The Senate Judiciary Committee Subcommittee on Crime and Terrorism on Wednesday held a hearing to explore the government's inability to have its cake and eat it too.
In July last year, three judges from the Court of Appeals for the Second Circuit ruled that the Stored Communications Act does not require Microsoft to reveal customer information stored outside the US.
The decision followed from an appeal by Microsoft, which sought to undo a motion that held the company in contempt of court for refusing to execute a warrant demanding email data stored in Ireland.
In January, the appeals court, in a four-to-four split decision, decided not to rehear the case with the full set of appellate judges (en banc).
This temporary victory for cloud computing service providers, which cannot afford to be seen by customers as on-demand data dispensaries, hasn't been well-received by those charged with law enforcement, who would like to be able to obtain data they consider vital for investigations.
The dissenting judges, as Deputy Assistant Attorney General Brad Wiegmann noted in his written testimony, argue the ruling "has substantially burdened the government's legitimate law enforcement efforts, created a roadmap for the facilitation of criminal activity, and impeded programs to protect the national security of the United States and its allies."

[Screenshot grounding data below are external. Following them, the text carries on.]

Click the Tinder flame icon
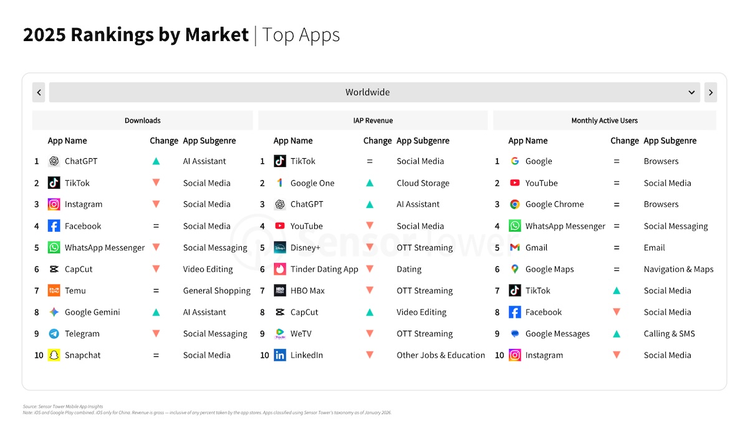This screenshot has height=431, width=748. click(x=280, y=269)
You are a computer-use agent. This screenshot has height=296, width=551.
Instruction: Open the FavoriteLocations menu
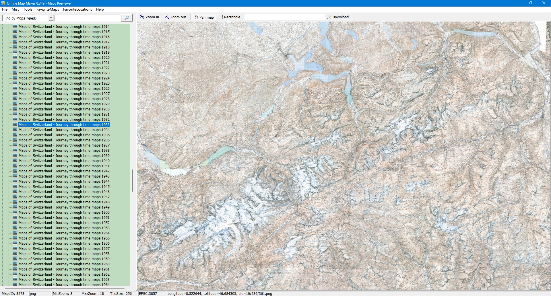point(77,9)
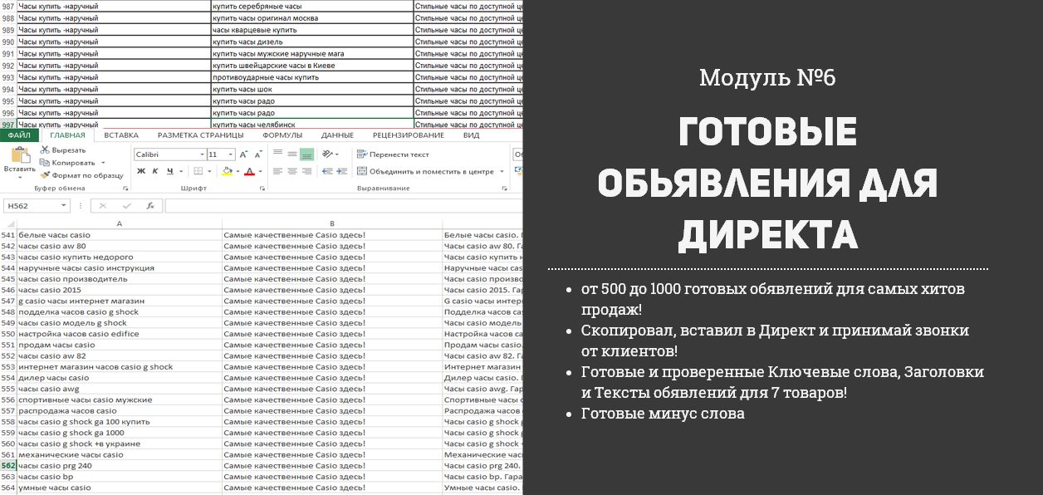Switch to the ВСТАВКА ribbon tab

tap(121, 135)
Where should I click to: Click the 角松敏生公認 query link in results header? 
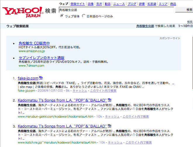click(145, 26)
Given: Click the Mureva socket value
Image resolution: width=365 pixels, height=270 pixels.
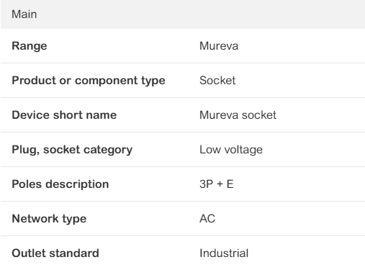Looking at the screenshot, I should coord(238,115).
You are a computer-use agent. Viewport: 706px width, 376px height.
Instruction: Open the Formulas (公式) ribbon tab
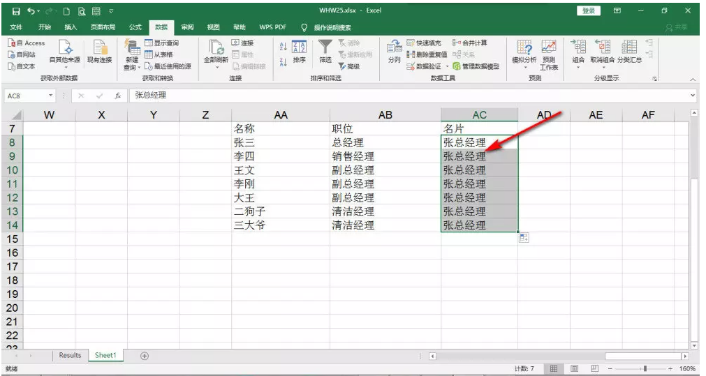(135, 27)
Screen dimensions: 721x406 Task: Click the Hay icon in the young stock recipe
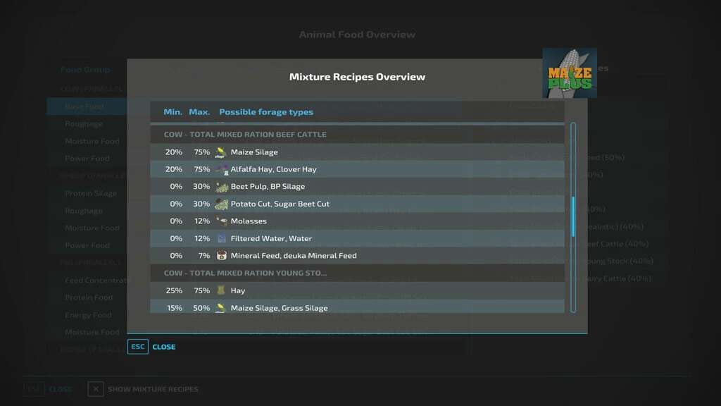coord(221,290)
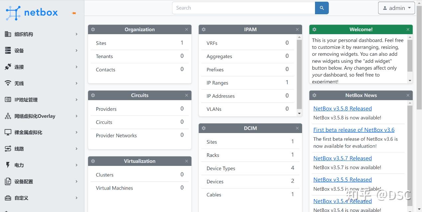This screenshot has width=422, height=212.
Task: Open the NetBox News widget settings gear
Action: [314, 96]
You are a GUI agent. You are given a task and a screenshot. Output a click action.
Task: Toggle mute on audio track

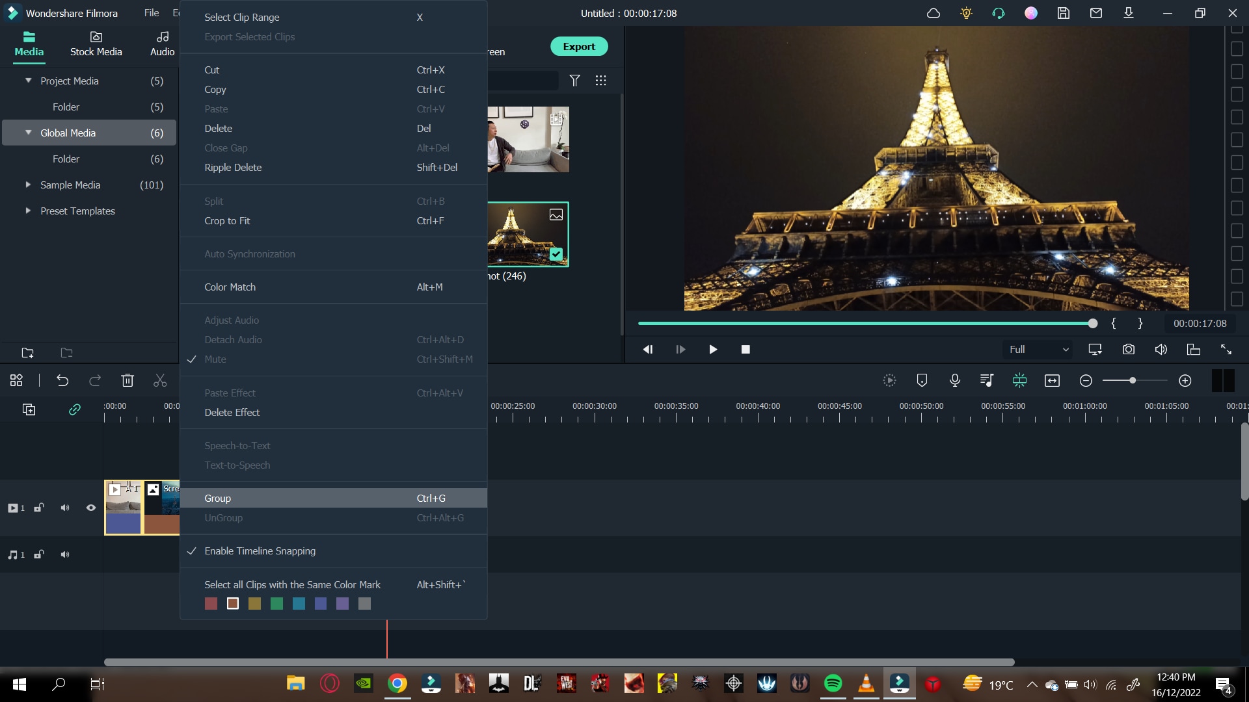(x=64, y=554)
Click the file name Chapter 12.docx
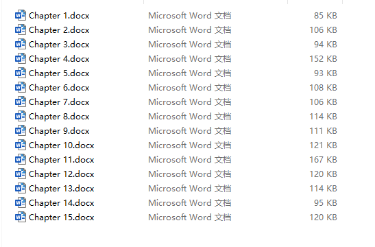Viewport: 375px width, 247px height. pyautogui.click(x=62, y=174)
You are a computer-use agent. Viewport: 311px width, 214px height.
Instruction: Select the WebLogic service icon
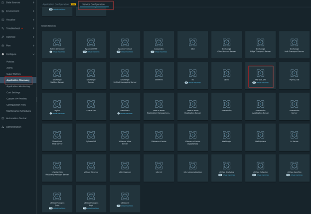coord(226,137)
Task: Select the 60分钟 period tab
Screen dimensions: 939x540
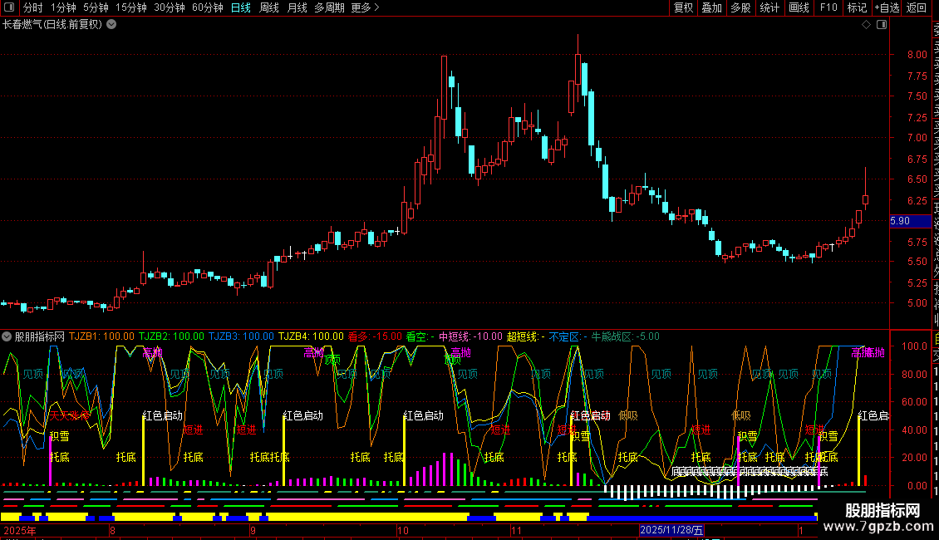Action: (208, 7)
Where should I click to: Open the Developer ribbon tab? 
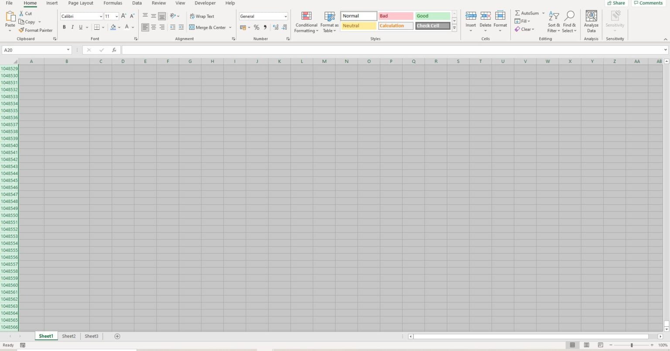205,3
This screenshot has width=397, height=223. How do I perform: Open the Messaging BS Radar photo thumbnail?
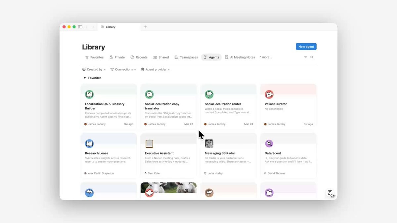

Judiciary Committee Chairman Senator Chuck Grassley of Iowa acknowledged the problem in his opening statement. "Certainly, we all want law enforcement, in the United States especially, to have the tools to solve crimes and assist victims," he reasoned. "But we also need to ensure that privacy interests are preserved, and that American companies remain the most innovative and competitive in the world."
Best of both worlds
In short, we want it both ways. We want a legal regime that both bypasses and respects privacy barriers, as the situation demands.
At the moment, there's no legal framework that can manage this balancing act. But that's what Microsoft chief legal officer Brad Smith and others testifying before the subcommittee wish to see.
"Congress now has an opportunity to modernize the outdated laws governing cross-border access to digital information," said Smith. "We need a new framework that accounts for law enforcement's needs, the realities of today's technology, and the manner in which people and businesses rely on that technology – now and into the future."
But Smith cautions that the government should not resort to unilateralism by enacting a law that says US authorities can demand data stored from anywhere, without regard to applicable regulations. Doing so, he suggests, would encourage other countries to do the same.
"[W]e know that whatever rules we establish for US law enforcement access are likely to be replicated by other countries," Smith said. "Ultimately, unrestrained unilateralism will undermine our ability to protect the privacy of US citizens."
Smith argues that any solution will need to combine domestic legislation with international agreements. And the viewpoint he presents is optimistic. He suggests that if the US adopts strong legal protections for data and respects the laws of other countries, America can lead by example and encourage other countries to participate in a sensible international legal framework.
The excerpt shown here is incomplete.